The role of fish is set to feature prominently at the Second International Conference on Nutrition jointly organized by FAO and the World Health Organization (WHO) for 19–21 November 2014 in Rome.
Greater market share for developing countries, more attention to small-scale fishers
Fish remains among the most traded food commodities worldwide, worth almost $130 billion in 2012 – a figure which likely will continue to increase.
An important trend sees developing countries boosting their share in the fishery trade – 54 per cent of total fishery exports by value in 2012 and more than 60 per cent by quantity (live weight).
This means fisheries and fish farming are playing an increasingly critical role for many local economies. Some 90 per cent of fishers are small scale and it is estimated that, overall, 15 per cent are women. In secondary activities such as processing, this figure can be as high as 90 per cent.
FAO, through the 2014 International Year of Family Farming, is raising the profile of smallholder activities – including fisheries and aquaculture – with an emphasis on improving access to finance and markets, securing tenure rights and protecting the environment.
Reducing wastage, curbing harmful practices, improving traceability
An estimated 1.3 billion tonnes of food are lost per year - to about one-third of all food produced. This figure includes post-harvest fish losses, which tend to be greater in small-scale fisheries.
In small-scale fisheries, quality losses are often far more significant than physical losses. Improved handling, processing and value-addition methods could address the technical aspects of this issue, but it is also vital to extend good practices, build partnerships, raise awareness, and develop capacity and relevant policies and strategies.
The report also notes that illegal, unreported and unregulated (IUU) fishing remains a major threat to marine ecosystems and also impacts negatively on livelihoods, local economies and food supplies.
Food chain traceability is increasingly a requirement in major fish markets, especially in the wake of recent scandals involving the mislabelling of food products. FAO provides technical guidelines on certification and ecolabelling which can help producers demonstrate that fish has been caught legally from a sustainably managed fishery or produced in properly run aquaculture facility.

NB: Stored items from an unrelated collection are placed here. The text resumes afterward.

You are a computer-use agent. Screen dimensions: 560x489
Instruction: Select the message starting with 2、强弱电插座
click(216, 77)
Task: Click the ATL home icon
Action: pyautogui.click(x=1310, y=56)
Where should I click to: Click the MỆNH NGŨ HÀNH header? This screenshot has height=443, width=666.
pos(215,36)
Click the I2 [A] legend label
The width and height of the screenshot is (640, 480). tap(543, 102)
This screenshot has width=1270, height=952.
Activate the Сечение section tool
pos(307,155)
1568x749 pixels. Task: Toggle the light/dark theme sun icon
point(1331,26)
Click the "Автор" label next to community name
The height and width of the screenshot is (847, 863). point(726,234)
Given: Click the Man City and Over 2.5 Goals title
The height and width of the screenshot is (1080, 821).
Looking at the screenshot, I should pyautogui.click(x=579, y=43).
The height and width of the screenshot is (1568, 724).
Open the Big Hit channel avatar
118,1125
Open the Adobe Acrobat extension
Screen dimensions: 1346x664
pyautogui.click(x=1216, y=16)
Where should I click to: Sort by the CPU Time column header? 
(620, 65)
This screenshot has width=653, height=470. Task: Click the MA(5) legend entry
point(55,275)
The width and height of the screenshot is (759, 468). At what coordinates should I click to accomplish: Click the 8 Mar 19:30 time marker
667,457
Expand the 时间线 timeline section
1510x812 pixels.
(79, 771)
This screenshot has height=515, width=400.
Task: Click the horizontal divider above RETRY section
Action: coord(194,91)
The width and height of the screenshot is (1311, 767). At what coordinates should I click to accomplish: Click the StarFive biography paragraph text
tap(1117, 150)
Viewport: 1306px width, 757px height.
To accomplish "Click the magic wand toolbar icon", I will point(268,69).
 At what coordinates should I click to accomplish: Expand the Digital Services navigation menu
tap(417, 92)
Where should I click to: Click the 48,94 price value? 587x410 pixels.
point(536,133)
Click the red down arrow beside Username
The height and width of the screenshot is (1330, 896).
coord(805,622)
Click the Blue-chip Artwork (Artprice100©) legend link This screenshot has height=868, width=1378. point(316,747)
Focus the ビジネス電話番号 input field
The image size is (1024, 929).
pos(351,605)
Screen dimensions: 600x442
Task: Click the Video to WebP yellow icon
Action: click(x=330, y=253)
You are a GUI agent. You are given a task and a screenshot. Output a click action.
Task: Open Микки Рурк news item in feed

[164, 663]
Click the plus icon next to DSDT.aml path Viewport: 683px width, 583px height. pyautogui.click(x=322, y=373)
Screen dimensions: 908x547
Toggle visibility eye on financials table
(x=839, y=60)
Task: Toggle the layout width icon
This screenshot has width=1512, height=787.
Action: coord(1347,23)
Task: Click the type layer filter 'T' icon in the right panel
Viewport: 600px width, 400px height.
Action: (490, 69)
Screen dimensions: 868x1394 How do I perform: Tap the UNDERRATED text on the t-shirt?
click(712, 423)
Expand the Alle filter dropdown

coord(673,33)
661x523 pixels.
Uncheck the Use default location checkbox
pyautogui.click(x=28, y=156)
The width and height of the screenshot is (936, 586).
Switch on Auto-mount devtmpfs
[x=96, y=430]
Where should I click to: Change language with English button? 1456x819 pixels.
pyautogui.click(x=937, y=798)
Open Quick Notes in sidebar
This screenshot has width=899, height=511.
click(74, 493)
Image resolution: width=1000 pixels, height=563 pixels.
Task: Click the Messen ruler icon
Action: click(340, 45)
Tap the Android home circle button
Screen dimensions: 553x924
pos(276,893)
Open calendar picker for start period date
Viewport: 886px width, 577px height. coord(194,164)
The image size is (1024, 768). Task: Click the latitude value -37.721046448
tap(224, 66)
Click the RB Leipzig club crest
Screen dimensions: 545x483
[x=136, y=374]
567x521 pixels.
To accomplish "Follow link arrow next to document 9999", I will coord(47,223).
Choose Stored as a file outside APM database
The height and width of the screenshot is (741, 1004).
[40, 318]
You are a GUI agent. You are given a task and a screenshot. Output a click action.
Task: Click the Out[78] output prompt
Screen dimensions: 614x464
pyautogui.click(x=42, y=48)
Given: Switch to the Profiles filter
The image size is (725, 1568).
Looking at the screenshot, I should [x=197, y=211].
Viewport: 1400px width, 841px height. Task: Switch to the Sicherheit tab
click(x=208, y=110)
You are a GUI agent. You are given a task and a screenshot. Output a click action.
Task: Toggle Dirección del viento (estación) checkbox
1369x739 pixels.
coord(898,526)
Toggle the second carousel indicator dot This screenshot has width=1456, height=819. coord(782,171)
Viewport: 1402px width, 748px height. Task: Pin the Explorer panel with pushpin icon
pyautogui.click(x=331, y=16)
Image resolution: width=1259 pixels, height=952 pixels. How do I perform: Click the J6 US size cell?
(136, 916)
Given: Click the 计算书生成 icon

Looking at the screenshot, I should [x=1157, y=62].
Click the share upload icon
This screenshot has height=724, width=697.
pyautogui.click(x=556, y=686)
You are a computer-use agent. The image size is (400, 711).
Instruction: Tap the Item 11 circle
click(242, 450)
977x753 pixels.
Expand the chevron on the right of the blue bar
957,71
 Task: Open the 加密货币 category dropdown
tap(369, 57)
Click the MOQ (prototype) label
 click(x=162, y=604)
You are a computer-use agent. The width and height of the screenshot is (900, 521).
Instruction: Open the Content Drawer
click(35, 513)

In particular, the report stresses the importance of the Code of Conduct for Responsible Fisheries which, since its adoption almost two decades ago, remains key to achieving sustainable fisheries and aquaculture. The Code promotes the responsible use of aquatic resources and habitat conservation to help boost the sector’s contribution to food security, poverty alleviation and human well-being.
FAO is also promoting “Blue Growth” as a framework for ensuring sustainable and socioeconomically-sensitive management of oceans and wetlands.
At the Global Oceans Action Summit on Food Security and Blue Growth held last month in The Hague, Netherlands, governments and other participants committed to actions focused on tackling climate change, overfishing, habitat loss and pollution in a bid to restore productive, resilient oceans.